What is Wildlife Rehabilitation?

Wildlife rehabilitation is the profession of providing temporary care for injured, sick and orphaned wild animals with the goal of giving them a second chance back into the wild. Animals that are released  must have the ability to recognize and find appropriate foods, socialize with members of their own species, exhibit normal behaviors such as fear of humans and predator avoidance and their injury must be totally healed. 

In the United States it is illegal to practice wildlife rehabilitation without the proper state and/or federal permits. Every state has different permit requirements. Check with your state fish and wildlife agency to learn more about your state's requirements . In addition, anyone wishing to rehabilitate migratory birds protected by federal laws must obtain a U.S. Fish and Wildlife Service Rehabilitation Permit.

Wild animals are very different from domestic animals. Rehabilitators need extensive knowledge about the species in their care, including natural history, nutritional requirements, behavioral issues, and caging considerations.

Wildlife rehabilitation is extremely demanding and stressful. The reward is to give an animal a second chance and see it released back to the wild. 

It is strongly recommended that you volunteer or intern at a rehabilitation facility near you to learn more about wildlife rehabilitation and see if wildlife rehabilitation is a good fit for you.
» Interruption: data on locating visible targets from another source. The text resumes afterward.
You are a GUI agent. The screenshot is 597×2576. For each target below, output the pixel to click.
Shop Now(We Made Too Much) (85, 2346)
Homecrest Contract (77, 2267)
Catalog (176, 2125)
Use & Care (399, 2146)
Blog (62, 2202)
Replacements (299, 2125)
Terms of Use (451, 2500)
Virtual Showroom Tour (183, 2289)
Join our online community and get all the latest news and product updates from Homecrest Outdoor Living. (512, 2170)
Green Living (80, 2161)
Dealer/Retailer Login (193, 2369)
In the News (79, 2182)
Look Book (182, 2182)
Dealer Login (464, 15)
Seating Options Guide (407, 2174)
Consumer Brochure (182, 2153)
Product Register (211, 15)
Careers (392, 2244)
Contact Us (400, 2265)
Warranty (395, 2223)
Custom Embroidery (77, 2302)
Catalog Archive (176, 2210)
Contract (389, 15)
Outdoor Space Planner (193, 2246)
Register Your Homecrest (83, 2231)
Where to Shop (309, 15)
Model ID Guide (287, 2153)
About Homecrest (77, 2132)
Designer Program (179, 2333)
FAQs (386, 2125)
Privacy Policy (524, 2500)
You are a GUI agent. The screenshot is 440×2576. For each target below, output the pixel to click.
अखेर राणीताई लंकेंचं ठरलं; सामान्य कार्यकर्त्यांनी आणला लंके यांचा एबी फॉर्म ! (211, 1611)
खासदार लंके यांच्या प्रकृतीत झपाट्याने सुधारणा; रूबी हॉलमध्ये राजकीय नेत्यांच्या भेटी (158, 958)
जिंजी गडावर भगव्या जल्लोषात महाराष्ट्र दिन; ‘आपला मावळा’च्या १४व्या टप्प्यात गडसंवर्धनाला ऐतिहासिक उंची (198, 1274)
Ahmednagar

Why is Wildlife Rehabilitation Needed?

As cities expand and humans move into wildlife habitat the contact between humans and wildlife grows. As wild animals adapt to urban living they have many conflicts with their human neighbors and the wild animal is usually on the losing end. Wildlife rehabilitation gives these wild animals a second chance at life.

In an increasingly urban world, people are less likely to have knowledge of and experience with wild animals. A major role of a wildlife rehabilitator is to help people co-exist with their wild neighbors.

Working with wildlife requires specialized knowledge, skill, and facilities. Potential dangers exist for the public, domestic animals, and wildlife when untrained people attempt to provide care for wildlife. Wildlife rehabilitators are trained to provide specialized care for the animal’s return to health and successful release back to the wild. They also hold the permits to allow them to legally possess wild animals for rehabilitation and release.